Spesso lo ripeto anche su questa testata: il caso guida le nostre azioni. Dunque, per caso, un mio familiare ha avuto a che fare con un mito sportivo della mia infanzia: Fabrizio Barontini, di cui forse i più giovani e magari pure zero sportivi (le disgrazie non vengono mai da sole) potrebbero non sapere niente e allora urge presentarlo. Trattasi del calciatore col maggior numero di presenze nella storia centenaria del magico Pisa e di conseguenza non potevo non cercare di incontrarlo.

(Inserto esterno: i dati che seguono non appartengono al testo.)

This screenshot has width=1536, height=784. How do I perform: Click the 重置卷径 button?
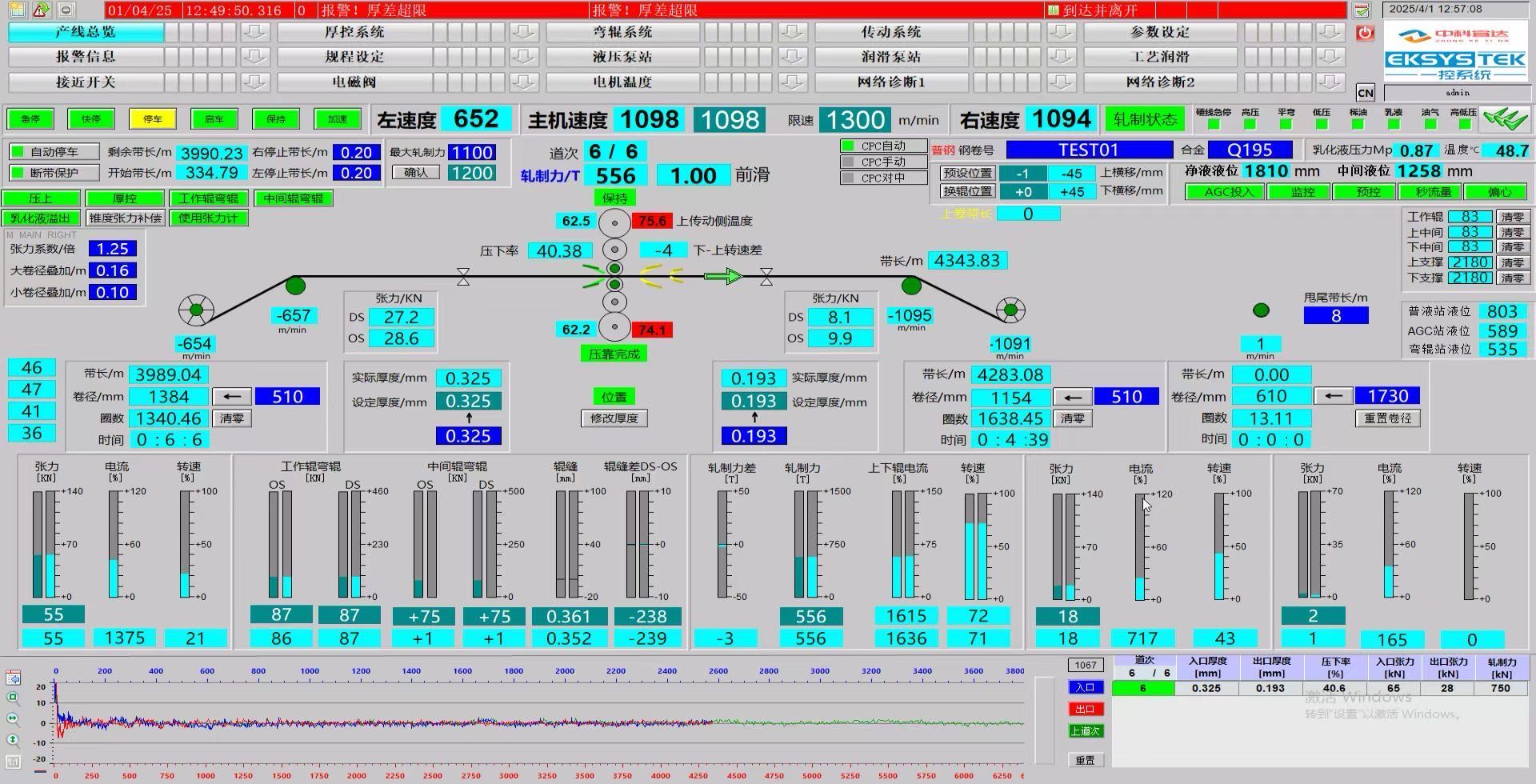(x=1388, y=418)
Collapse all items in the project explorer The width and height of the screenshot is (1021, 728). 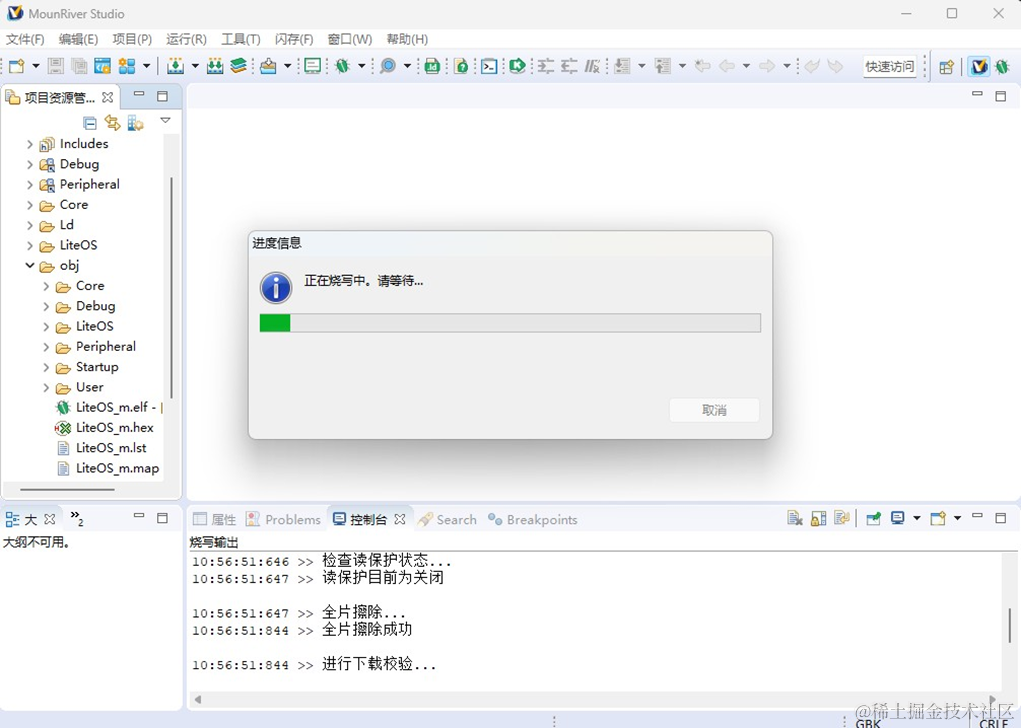click(90, 122)
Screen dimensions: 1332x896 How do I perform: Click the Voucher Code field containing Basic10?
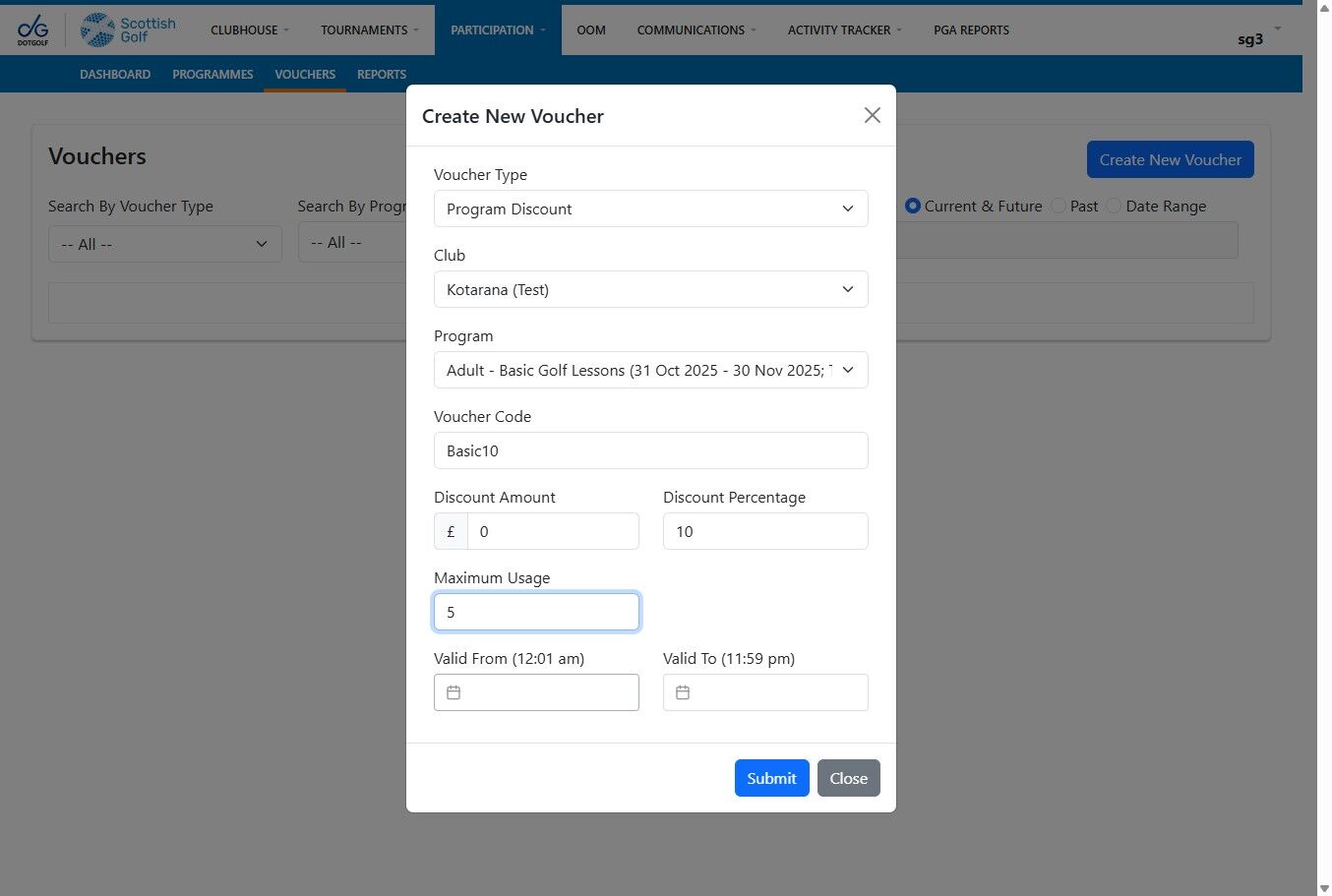pos(651,450)
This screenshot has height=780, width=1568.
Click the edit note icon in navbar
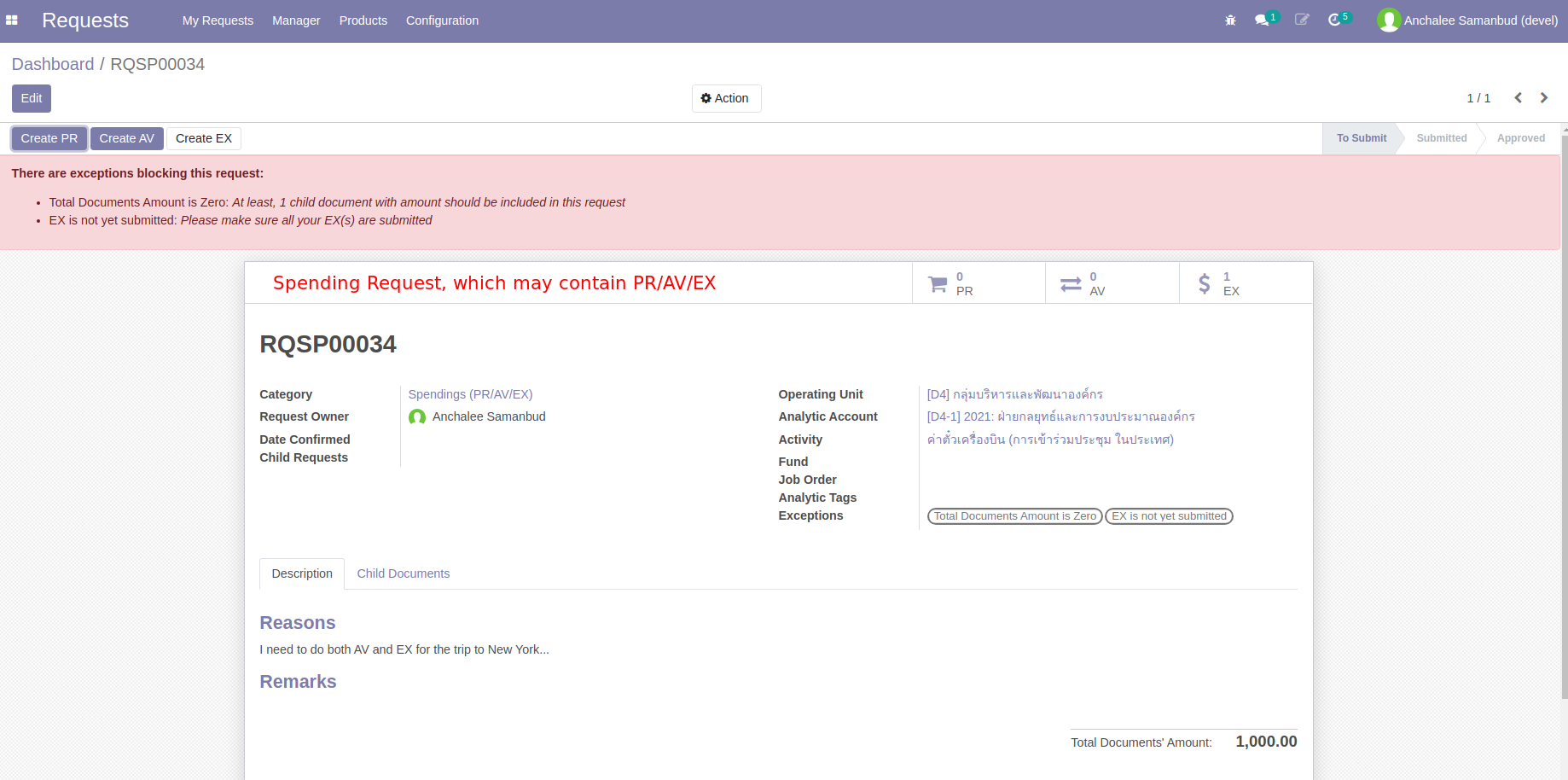[x=1302, y=20]
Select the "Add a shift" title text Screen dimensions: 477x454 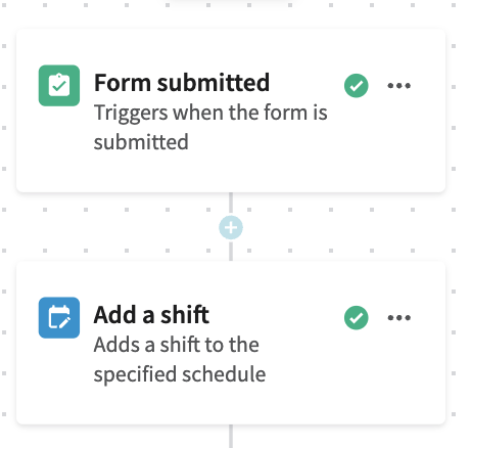tap(151, 314)
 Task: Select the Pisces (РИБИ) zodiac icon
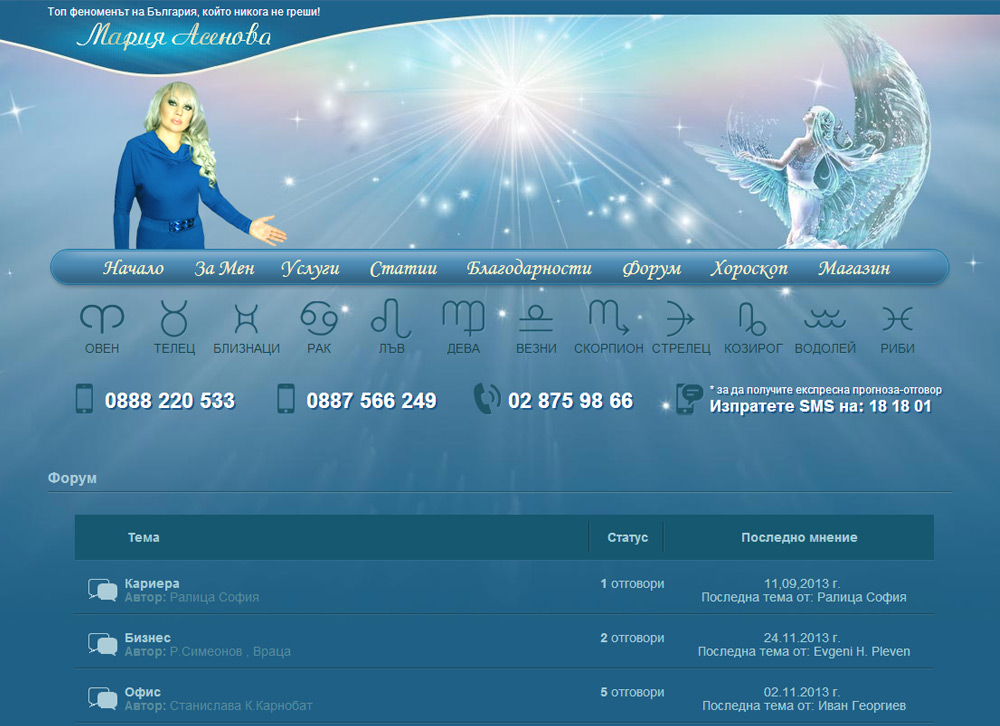click(x=897, y=319)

Non nascondo che, così facendo, temo un pochino di invadere il territorio di competenza di altri colleghi arneschi, ben più bravi di me nel trattare la materia, che spero di non avere prevaricato andando dal mitico mediano per una breve chiacchierata. D’altronde anch’io amo lo sport in toto e sono persino abbonato all’amato club neroazzurro, per cui mi fa piacere ogni tanto parlare dell’argomento, soprattutto con un atleta che, da infante, ammiravo un bel po’.

Prima di incontrarlo mi sono documentato e posso presentarlo urbi et orbi dicendo che Fabrizio Barontini è nato in quel di Cascina il 21/10/1941, quasi 82 anni fa, e nel ruolo di centrocampista-mediano ha indossato la casacca neroazzurra, dal 1959 al 1974, per ben 14 anni, giocando otto campionati in serie C, cinque in B e uno in A, disputando in toto 317 partite, due più del mitico capitano Piero Gonfiantini. Mi riceve molto gentilmente a casa sua, in quel di San Frediano a Settimo, e andiamo subito a bomba.

Signor Barontini, partiamo dall’inizio, ovvero da quando ha iniziato a giocare a calcio.
“Ho iniziato a quattordici anni qui, a San Frediano, che allora militava in Promozione”.

Ora, invece, la cose sono cambiate.
“Ora hanno un vivaio, e il calciatore di qui che ha fatto più carriera è stato Birindelli, il babbo del Samuele che ha giocato nel Pisa fino all’anno scorso, che negli anni Novanta è stato nella Juventus e in Nazionale. Da qui andò nelle giovanili dell’Empoli e poi ha spiccato il volo. Io iniziai qui nel 1955-56, se mi ricordo bene, poi andai a finire nel Rosignano Solvay perché l’allenatore del San Frediano era coetaneo dell’allenatore del Rosignano e gli parlò bene di me, così mi chiamarono. Con tutta sincerità devo dire che andai anche a fare una prova al Pisa con altri due del San Frediano. Il Pisa quell’anno era in Promozione e ci giocammo contro”.

Chi vinse?
“Qui vinse il Pisa 1-0 mentre all’Arena mi sembra che se ne prese 5…”.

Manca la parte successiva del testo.